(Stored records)
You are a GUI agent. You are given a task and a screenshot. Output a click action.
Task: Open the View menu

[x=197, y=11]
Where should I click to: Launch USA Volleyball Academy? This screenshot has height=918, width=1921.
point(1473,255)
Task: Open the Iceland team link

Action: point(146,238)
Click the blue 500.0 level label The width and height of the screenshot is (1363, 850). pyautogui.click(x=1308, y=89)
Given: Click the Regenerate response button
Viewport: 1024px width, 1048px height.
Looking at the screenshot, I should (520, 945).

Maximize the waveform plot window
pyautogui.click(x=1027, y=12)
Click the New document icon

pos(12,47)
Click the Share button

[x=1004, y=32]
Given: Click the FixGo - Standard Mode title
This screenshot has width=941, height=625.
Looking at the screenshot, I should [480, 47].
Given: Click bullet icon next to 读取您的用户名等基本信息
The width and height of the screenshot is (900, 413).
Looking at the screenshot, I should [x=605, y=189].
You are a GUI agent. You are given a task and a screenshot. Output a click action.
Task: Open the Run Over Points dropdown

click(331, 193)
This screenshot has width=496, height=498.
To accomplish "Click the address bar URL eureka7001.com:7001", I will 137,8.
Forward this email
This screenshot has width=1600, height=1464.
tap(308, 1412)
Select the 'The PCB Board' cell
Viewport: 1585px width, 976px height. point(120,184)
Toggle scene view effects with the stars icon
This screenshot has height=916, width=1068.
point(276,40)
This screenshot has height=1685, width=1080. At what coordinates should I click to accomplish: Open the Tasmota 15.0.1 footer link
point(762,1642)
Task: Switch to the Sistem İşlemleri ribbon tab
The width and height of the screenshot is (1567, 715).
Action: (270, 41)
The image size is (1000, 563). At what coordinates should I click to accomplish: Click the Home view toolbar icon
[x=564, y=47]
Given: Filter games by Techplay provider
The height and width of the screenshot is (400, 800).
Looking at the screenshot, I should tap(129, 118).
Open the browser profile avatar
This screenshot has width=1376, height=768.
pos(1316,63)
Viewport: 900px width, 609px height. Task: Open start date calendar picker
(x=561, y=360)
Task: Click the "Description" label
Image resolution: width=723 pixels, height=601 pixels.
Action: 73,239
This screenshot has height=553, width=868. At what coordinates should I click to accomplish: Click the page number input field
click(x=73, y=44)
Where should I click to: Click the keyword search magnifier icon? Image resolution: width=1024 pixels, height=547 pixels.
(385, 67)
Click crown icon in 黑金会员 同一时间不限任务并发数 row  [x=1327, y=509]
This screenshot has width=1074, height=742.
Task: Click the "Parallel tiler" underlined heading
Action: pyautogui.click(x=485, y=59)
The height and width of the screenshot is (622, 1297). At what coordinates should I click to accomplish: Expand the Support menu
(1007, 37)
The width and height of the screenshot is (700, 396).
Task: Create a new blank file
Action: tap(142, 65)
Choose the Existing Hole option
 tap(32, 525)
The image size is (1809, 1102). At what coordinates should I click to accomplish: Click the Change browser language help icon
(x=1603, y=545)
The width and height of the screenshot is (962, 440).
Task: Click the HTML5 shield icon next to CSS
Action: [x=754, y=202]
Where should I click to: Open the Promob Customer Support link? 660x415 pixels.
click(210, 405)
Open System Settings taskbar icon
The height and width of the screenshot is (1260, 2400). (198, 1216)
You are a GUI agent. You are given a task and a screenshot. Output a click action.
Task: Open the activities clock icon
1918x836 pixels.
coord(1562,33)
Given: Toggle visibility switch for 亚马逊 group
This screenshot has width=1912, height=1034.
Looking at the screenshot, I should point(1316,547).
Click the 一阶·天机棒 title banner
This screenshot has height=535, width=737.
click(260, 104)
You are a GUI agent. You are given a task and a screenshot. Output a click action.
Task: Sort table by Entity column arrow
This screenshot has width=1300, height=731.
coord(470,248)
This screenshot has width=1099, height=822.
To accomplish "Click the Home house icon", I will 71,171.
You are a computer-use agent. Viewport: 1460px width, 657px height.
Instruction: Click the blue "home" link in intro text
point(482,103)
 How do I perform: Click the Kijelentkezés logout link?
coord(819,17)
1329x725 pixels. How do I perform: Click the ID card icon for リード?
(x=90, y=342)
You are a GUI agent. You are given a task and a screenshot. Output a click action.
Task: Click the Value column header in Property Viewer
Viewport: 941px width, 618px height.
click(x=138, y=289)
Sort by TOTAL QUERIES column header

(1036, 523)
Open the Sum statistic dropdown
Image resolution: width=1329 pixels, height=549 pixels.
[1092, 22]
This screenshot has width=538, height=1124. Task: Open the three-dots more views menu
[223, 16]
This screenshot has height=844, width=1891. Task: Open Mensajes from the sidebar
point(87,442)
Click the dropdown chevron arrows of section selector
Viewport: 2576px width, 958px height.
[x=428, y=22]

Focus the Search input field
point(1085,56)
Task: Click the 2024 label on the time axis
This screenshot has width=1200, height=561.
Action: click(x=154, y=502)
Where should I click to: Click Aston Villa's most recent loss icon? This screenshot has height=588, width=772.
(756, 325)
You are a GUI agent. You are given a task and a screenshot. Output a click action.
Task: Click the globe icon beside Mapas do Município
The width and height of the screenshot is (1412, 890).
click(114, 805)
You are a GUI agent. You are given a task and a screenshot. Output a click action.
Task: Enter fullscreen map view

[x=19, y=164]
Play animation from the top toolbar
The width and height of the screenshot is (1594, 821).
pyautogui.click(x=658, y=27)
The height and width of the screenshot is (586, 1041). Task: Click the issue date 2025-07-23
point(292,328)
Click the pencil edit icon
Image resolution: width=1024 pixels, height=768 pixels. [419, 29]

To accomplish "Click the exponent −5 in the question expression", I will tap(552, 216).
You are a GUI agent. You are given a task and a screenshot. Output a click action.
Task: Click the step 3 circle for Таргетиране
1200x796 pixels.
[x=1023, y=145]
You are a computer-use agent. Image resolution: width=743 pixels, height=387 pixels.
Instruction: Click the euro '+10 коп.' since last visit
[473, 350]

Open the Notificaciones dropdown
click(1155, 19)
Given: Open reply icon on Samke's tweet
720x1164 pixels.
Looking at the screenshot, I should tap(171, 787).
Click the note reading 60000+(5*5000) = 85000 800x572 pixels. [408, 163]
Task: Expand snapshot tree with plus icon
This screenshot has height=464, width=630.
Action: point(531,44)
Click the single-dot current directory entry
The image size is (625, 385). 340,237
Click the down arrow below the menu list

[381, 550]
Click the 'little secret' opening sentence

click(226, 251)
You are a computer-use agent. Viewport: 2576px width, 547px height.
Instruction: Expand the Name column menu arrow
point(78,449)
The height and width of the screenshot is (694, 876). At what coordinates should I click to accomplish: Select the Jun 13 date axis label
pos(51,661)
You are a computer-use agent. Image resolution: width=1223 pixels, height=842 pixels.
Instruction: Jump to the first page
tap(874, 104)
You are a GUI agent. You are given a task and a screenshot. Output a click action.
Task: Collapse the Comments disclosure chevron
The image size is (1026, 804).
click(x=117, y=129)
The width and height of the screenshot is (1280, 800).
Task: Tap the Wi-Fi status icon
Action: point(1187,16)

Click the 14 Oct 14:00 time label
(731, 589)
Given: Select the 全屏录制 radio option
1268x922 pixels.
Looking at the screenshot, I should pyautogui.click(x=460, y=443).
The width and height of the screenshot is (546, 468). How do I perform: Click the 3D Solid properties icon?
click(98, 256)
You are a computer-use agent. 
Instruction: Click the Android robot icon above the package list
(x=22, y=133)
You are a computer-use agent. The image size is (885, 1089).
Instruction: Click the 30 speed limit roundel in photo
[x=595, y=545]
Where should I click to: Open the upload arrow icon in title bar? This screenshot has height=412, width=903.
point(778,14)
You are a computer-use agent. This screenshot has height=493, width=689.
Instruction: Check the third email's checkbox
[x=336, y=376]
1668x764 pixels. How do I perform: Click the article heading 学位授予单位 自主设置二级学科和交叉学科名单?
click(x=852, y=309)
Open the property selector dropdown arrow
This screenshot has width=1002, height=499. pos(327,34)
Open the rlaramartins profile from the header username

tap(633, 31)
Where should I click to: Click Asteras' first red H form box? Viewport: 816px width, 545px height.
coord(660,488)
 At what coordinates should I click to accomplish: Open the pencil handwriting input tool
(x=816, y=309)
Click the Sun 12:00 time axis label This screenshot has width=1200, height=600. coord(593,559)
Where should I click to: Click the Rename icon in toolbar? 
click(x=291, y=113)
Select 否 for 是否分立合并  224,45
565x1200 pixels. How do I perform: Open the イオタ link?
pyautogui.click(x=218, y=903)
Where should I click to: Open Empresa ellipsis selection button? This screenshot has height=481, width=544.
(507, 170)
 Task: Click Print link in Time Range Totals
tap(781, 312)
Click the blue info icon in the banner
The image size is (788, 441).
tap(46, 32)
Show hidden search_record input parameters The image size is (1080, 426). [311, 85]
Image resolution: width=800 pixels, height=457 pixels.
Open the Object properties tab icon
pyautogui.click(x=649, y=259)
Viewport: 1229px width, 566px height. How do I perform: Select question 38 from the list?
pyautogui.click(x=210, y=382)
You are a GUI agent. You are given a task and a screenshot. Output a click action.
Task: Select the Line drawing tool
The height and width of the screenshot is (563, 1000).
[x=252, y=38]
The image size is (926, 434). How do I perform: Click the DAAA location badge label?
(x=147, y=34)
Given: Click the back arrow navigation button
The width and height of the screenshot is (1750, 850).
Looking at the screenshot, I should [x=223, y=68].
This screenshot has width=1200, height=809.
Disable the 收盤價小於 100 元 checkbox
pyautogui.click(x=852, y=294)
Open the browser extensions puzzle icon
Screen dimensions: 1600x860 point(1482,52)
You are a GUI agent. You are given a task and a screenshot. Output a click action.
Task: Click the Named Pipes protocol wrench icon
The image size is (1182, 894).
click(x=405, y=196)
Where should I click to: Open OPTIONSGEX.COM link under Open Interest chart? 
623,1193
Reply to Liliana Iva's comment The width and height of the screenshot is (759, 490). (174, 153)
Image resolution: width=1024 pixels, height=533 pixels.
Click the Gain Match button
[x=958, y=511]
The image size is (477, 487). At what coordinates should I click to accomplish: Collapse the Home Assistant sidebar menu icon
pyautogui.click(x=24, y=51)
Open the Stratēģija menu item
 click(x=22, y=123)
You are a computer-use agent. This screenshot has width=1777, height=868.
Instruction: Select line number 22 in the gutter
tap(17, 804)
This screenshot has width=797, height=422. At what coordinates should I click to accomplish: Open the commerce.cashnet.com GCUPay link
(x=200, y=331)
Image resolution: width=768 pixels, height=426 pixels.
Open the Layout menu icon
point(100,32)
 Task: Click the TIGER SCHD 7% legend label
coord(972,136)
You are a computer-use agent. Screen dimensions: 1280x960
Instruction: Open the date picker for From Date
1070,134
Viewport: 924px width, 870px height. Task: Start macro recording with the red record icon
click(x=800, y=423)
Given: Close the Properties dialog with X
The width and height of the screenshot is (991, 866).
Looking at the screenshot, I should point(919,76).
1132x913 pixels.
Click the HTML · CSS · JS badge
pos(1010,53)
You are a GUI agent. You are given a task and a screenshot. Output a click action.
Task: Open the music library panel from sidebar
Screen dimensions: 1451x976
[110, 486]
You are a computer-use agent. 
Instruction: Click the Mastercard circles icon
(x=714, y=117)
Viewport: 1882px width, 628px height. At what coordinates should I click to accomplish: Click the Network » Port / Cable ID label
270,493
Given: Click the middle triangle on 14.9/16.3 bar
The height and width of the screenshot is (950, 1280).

» **Your task**
Could you write out, exactly as they stand, only the lines above that begin at the line with "Open the Sum statistic dropdown" and stop after the line with "Click the dropdown"?

» **Solution for this exercise**
Open the Sum statistic dropdown
Image resolution: width=1329 pixels, height=549 pixels.
[1092, 22]
This screenshot has width=538, height=1124. Task: Open the three-dots more views menu
[223, 16]
This screenshot has height=844, width=1891. Task: Open Mensajes from the sidebar
point(87,442)
Click the dropdown chevron arrows of section selector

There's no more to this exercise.